L’engorgement des tribunaux est une réalité partout en France. Parallèlement, un mouvement amorcé voici quelques années tend vers une «pacification» de la justice. De la conjonction de ces deux tendances est née la procédure des «modes alternatifs de règlement des différends» (MARD). Une procédure qui, après un temps de rodage, s’installe au sein du tribunal de commerce de Boulogne-sur-Mer. Explications.

Les trois conciliateurs du Tribunal de commerce de Boulogne-sur-Mer : de G. à D., MM. Alain Potier, Jean-Pierre Clément et Jean-Pierre Klaas. En attendant d’autres recrues…
Les trois conciliateurs du Tribunal de commerce de Boulogne-sur-Mer : de G. à D., MM. Alain Potier, Jean-Pierre Clément et Jean-Pierre Klaas. En attendant d’autres recrues…
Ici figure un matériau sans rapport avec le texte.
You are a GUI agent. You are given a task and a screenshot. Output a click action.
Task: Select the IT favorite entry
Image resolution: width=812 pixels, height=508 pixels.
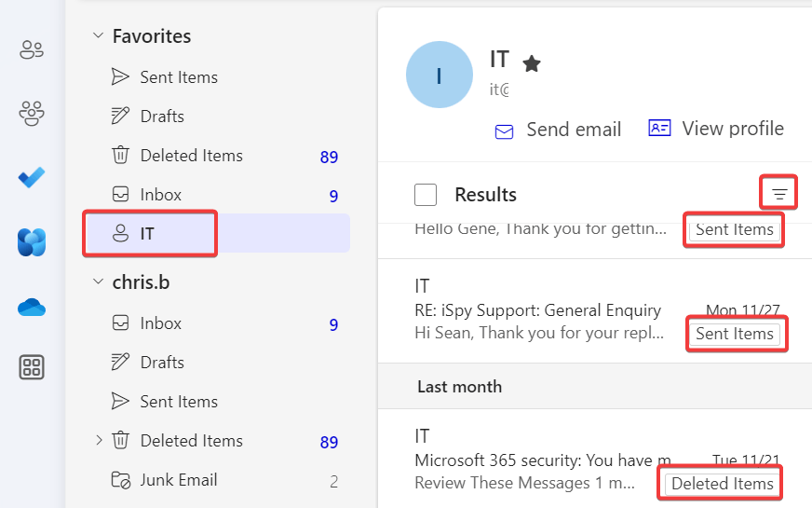pos(149,234)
Dans une procédure devant un tribunal, le juge peut à tout moment considérer qu’un accord est préférable à un jugement et en proposer la recherche aux parties. Voilà le fondement des MARD, les modes alternatifs de règlement des différends. En dépit de fondements juridiques incontestables, cet intitulé est quelque peu incertain puisque le mot «alternatifs» est parfois remplacé par celui d’«amiables». Concrètement, à tous les stades de la procédure, le juge peut proposer aux parties de suspendre le procès et d’avoir recours à cette alternative qui a été étendue à la matière commerciale par des textes qui datent de 2015. Deux types de MARD existent concurremment : la médiation et la conciliation. La médiation est assurée par des personnes extérieures au tribunal et elle est payante. Les conciliateurs de justice rendent leurs décisions bénévolement. Si une médiation ou une conciliation réussit, celui qui l’a conduite dresse un constat d’accord et en informe le tribunal. Les choses peuvent en rester là, mais il existe la possibilité pour l’une ou l’autre partie (ou les deux) de demander l’homologation de cet accord au tribunal. Cette homologation a la même force juridique qu’un jugement. «C’est utile en cas de difficultés à faire exécuter l’accord» souligne Daniel Lefebvre, vice-président du tribunal de commerce de Boulogne-sur-Mer. Au cas où la médiation ou la conciliation échoueraient, la procédure habituelle reprend son cours, là où elle avait été suspendue. Soulignons enfin que la philosophie générale des MARD est qu’ils ne doivent pas porter atteinte aux impératifs d’impartialité, de neutralité et d’indépendance du juge.

Démarrage en douceur

Le tribunal de commerce de Boulogne-sur-Mer s’est donné le temps de la réflexion en 2016 avant de procéder à la mise en place en 2017, sous la houlette de Jacques Pasquier, juge consulaire désigné à cet effet par ses pairs. Les conditions de l’utilisation des MARD a fait l’objet d’une convention signée entre le tribunal et les barreaux de Boulogne-sur-Mer et Saint-Omer. Début 2017, deux juges–conciliateurs ont été nommés (un troisième l’a également été depuis). Laurence Pidou, greffière, livre les statistiques pour l’année : sept conciliations, qui, pour l’essentiel, se sont déroulées au second semestre, ont eu lieu et ont abouti à cinq accords et deux échecs. Le système est appelé à prendre de l’ampleur : lors de la première audience de 2018, sur quinze affaires évoquées, deux ont été renvoyées devant les juges–conciliateurs. La volonté du tribunal de commerce de Boulogne-sur-Mer de faire mieux connaître et de plus utiliser ce mécanisme a été affirmée sans ambiguïté lors de l’audience solennelle de rentrée, en janvier, par son président, Hervé Le Roux de Bretagne. De son côté, M. Lefebvre situe l’objectif du tribunal de faire passer par les MARD «de 20 à 30%» des procédures dans un proche avenir.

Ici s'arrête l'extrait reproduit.